Objective:
Recast every line of the listing below as a numbered list, dropping any blank lines.

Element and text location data
⟨

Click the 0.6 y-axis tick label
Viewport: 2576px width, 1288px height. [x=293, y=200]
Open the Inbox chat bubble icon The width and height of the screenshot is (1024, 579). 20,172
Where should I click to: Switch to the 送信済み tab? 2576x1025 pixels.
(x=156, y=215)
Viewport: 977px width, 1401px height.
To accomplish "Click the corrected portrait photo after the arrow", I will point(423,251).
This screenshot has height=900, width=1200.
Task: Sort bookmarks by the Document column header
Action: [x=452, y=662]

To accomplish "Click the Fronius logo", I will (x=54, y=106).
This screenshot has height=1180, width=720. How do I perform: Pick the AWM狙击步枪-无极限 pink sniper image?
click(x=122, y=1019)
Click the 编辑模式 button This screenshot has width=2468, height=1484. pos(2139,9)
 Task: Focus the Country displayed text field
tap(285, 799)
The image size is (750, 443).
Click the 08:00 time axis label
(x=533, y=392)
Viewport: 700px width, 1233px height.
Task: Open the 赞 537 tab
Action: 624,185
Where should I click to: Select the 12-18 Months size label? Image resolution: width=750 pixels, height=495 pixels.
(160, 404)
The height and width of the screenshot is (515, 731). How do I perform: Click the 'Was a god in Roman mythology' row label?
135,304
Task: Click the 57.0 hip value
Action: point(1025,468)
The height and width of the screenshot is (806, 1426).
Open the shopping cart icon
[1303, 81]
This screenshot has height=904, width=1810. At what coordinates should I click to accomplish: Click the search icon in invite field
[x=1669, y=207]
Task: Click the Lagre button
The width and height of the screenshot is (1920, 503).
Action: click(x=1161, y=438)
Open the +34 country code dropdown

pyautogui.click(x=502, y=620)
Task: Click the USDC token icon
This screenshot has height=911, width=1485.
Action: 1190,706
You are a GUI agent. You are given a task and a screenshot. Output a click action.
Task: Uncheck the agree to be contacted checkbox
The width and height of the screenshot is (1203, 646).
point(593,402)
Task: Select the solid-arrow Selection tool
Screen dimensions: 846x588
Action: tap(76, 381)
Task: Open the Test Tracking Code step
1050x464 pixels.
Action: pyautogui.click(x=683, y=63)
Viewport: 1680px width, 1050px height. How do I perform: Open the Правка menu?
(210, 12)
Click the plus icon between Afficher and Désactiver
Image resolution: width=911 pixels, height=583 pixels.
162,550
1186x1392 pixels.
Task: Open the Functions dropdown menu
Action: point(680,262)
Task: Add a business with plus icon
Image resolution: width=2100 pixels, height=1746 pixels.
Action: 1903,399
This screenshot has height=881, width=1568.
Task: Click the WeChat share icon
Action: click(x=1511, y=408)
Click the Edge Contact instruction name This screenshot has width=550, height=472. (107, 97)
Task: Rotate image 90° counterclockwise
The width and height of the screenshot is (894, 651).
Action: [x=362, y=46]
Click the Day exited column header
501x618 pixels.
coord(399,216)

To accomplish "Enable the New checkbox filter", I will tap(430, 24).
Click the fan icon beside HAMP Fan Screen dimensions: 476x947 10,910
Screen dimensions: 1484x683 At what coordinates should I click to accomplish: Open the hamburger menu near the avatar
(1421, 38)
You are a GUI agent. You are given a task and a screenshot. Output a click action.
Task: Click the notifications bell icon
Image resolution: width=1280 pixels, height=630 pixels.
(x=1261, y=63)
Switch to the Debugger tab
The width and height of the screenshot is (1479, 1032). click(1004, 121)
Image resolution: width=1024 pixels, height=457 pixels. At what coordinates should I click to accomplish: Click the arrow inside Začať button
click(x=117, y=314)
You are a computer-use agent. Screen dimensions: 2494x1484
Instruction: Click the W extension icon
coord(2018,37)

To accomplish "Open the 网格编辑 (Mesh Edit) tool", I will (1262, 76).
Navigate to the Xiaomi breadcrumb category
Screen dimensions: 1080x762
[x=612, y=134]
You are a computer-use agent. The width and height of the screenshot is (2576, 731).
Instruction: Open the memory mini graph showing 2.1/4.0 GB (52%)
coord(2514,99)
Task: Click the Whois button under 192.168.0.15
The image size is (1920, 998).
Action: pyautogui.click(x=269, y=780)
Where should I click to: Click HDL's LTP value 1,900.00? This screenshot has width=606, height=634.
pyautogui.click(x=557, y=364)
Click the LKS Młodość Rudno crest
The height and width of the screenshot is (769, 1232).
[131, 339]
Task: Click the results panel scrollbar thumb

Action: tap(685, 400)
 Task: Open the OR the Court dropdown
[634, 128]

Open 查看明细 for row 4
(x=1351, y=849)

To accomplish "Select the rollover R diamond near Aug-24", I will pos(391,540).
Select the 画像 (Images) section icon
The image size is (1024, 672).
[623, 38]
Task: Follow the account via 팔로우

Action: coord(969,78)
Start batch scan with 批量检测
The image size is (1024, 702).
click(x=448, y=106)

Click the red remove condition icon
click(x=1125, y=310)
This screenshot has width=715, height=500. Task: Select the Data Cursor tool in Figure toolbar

⟩

Finished answer:
1. Click the 0.6 y-axis tick label
2. Viewport: 2576px width, 1288px height. [x=293, y=200]
3. Open the Inbox chat bubble icon The width and height of the screenshot is (1024, 579). 20,172
4. Where should I click to: Switch to the 送信済み tab? 2576x1025 pixels.
5. (x=156, y=215)
6. Viewport: 977px width, 1401px height.
7. To accomplish "Click the corrected portrait photo after the arrow", I will point(423,251).
8. This screenshot has height=900, width=1200.
9. Task: Sort bookmarks by the Document column header
10. Action: [x=452, y=662]
11. To accomplish "Click the Fronius logo", I will (x=54, y=106).
12. This screenshot has height=1180, width=720. How do I perform: Pick the AWM狙击步枪-无极限 pink sniper image?
13. click(x=122, y=1019)
14. Click the 编辑模式 button This screenshot has width=2468, height=1484. pos(2139,9)
15.  Task: Focus the Country displayed text field
16. tap(285, 799)
17. The image size is (750, 443).
18. Click the 08:00 time axis label
19. (x=533, y=392)
20. Viewport: 700px width, 1233px height.
21. Task: Open the 赞 537 tab
22. Action: 624,185
23. Where should I click to: Select the 12-18 Months size label? Image resolution: width=750 pixels, height=495 pixels.
24. (160, 404)
25. The height and width of the screenshot is (515, 731). How do I perform: Click the 'Was a god in Roman mythology' row label?
26. 135,304
27. Task: Click the 57.0 hip value
28. Action: point(1025,468)
29. The height and width of the screenshot is (806, 1426).
30. Open the shopping cart icon
31. [1303, 81]
32. This screenshot has height=904, width=1810. At what coordinates should I click to accomplish: Click the search icon in invite field
33. [x=1669, y=207]
34. Task: Click the Lagre button
35. The width and height of the screenshot is (1920, 503).
36. Action: click(x=1161, y=438)
37. Open the +34 country code dropdown
38. pyautogui.click(x=502, y=620)
39. Task: Click the USDC token icon
40. This screenshot has height=911, width=1485.
41. Action: 1190,706
42. You are a GUI agent. You are given a task and a screenshot. Output a click action.
43. Task: Uncheck the agree to be contacted checkbox
44. The width and height of the screenshot is (1203, 646).
45. point(593,402)
46. Task: Select the solid-arrow Selection tool
47. Screen dimensions: 846x588
48. Action: tap(76, 381)
49. Task: Open the Test Tracking Code step
50. 1050x464 pixels.
51. Action: pyautogui.click(x=683, y=63)
52. Viewport: 1680px width, 1050px height. How do I perform: Open the Правка menu?
53. (210, 12)
54. Click the plus icon between Afficher and Désactiver
55. Image resolution: width=911 pixels, height=583 pixels.
56. 162,550
57. 1186x1392 pixels.
58. Task: Open the Functions dropdown menu
59. Action: point(680,262)
60. Task: Add a business with plus icon
61. Image resolution: width=2100 pixels, height=1746 pixels.
62. Action: 1903,399
63. This screenshot has height=881, width=1568.
64. Task: Click the WeChat share icon
65. Action: click(x=1511, y=408)
66. Click the Edge Contact instruction name This screenshot has width=550, height=472. (107, 97)
67. Task: Rotate image 90° counterclockwise
68. The width and height of the screenshot is (894, 651).
69. Action: [x=362, y=46]
70. Click the Day exited column header
71. 501x618 pixels.
72. coord(399,216)
73. To accomplish "Enable the New checkbox filter", I will tap(430, 24).
74. Click the fan icon beside HAMP Fan Screen dimensions: 476x947 10,910
75. Screen dimensions: 1484x683 At what coordinates should I click to accomplish: Open the hamburger menu near the avatar
76. (1421, 38)
77. You are a GUI agent. You are given a task and a screenshot. Output a click action.
78. Task: Click the notifications bell icon
79. Image resolution: width=1280 pixels, height=630 pixels.
80. (x=1261, y=63)
81. Switch to the Debugger tab
82. The width and height of the screenshot is (1479, 1032). click(1004, 121)
83. Image resolution: width=1024 pixels, height=457 pixels. At what coordinates should I click to accomplish: Click the arrow inside Začať button
84. click(x=117, y=314)
85. You are a computer-use agent. Screen dimensions: 2494x1484
86. Instruction: Click the W extension icon
87. coord(2018,37)
88. To accomplish "Open the 网格编辑 (Mesh Edit) tool", I will (1262, 76).
89. Navigate to the Xiaomi breadcrumb category
90. Screen dimensions: 1080x762
91. [x=612, y=134]
92. You are a computer-use agent. The width and height of the screenshot is (2576, 731).
93. Instruction: Open the memory mini graph showing 2.1/4.0 GB (52%)
94. coord(2514,99)
95. Task: Click the Whois button under 192.168.0.15
96. The image size is (1920, 998).
97. Action: pyautogui.click(x=269, y=780)
98. Where should I click to: Click HDL's LTP value 1,900.00? This screenshot has width=606, height=634.
99. pyautogui.click(x=557, y=364)
100. Click the LKS Młodość Rudno crest
101. The height and width of the screenshot is (769, 1232).
102. [131, 339]
103. Task: Click the results panel scrollbar thumb
104. Action: tap(685, 400)
105.  Task: Open the OR the Court dropdown
106. [634, 128]
107. Open 查看明细 for row 4
108. (x=1351, y=849)
109. To accomplish "Select the rollover R diamond near Aug-24", I will pos(391,540).
110. Select the 画像 (Images) section icon
111. The image size is (1024, 672).
112. [623, 38]
113. Task: Follow the account via 팔로우
114. Action: coord(969,78)
115. Start batch scan with 批量检测
116. The image size is (1024, 702).
117. click(x=448, y=106)
118. Click the red remove condition icon
119. click(x=1125, y=310)
120. This screenshot has width=715, height=500. Task: Select the Data Cursor tool in Figure toolbar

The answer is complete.